Viktoriya’s analysis of existing AI education frameworks found the data domain is underrepresented, with essentials such as data cleaning often not addressed at all. She argues that, because modern AI systems are data driven, students need both language and routines for working with data: being able to name concepts like training vs test data, data quality, and bias, and to explain practices such as collection, cleaning, and pre-processing. That’s the rationale for teaching data concepts and practices first, and then placing modelling inside an explicit, staged lifecycle.

Word clouds for two foundational components: data concepts and data practices.
A slide from Viktoriya’s presentation. Click to enlarge.

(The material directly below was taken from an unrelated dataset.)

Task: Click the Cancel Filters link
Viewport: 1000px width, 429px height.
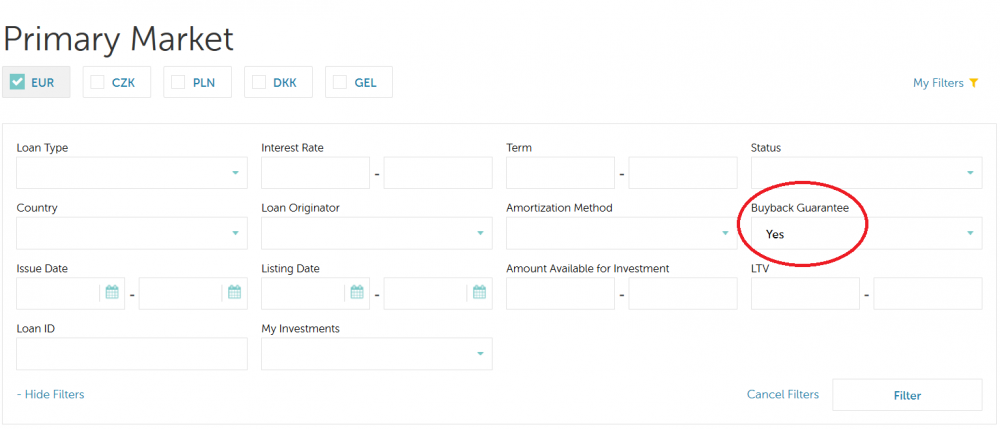Action: coord(782,394)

Her talk presented this argument in the German school context, where AI topics are entering state curricula quickly. Her critique targets how existing frameworks fail to address data and how that gap undermines responsible evaluation and design. The proposed model centres data by pairing an eight-stage, data-driven lifecycle with a curated set of key concepts and practices, and by making “data-based judgment skills” a key outcome.

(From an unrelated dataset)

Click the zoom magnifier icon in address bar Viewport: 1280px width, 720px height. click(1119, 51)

Viktoriya’s work organises this understanding into two foundational components: data concepts (the vocabulary, e.g. training/test data, data quality, overfitting) and data practices (the actions, e.g. collect, clean, train, evaluate).

A lifecycle for learning

Viktoriya’s framework is built around an eight-stage data lifecycle, stretching from defining a task through gathering, preparing, modeling, evaluating, and finally sharing or archiving results. Inside that backbone she has identified two layers of learning targets:

  • Data concepts – roughly a hundred ideas that give teachers and students a common language, from “training vs. test data” and “bias” to “features”, “labels”, and “provenance”.
  • Data practices – 28 kinds of hands-on work (and 69 subpractices) that materialise those ideas: for instance collecting, cleaning, splitting datasets, checking quality, training and evaluating models, and handling privacy and deletion responsibly.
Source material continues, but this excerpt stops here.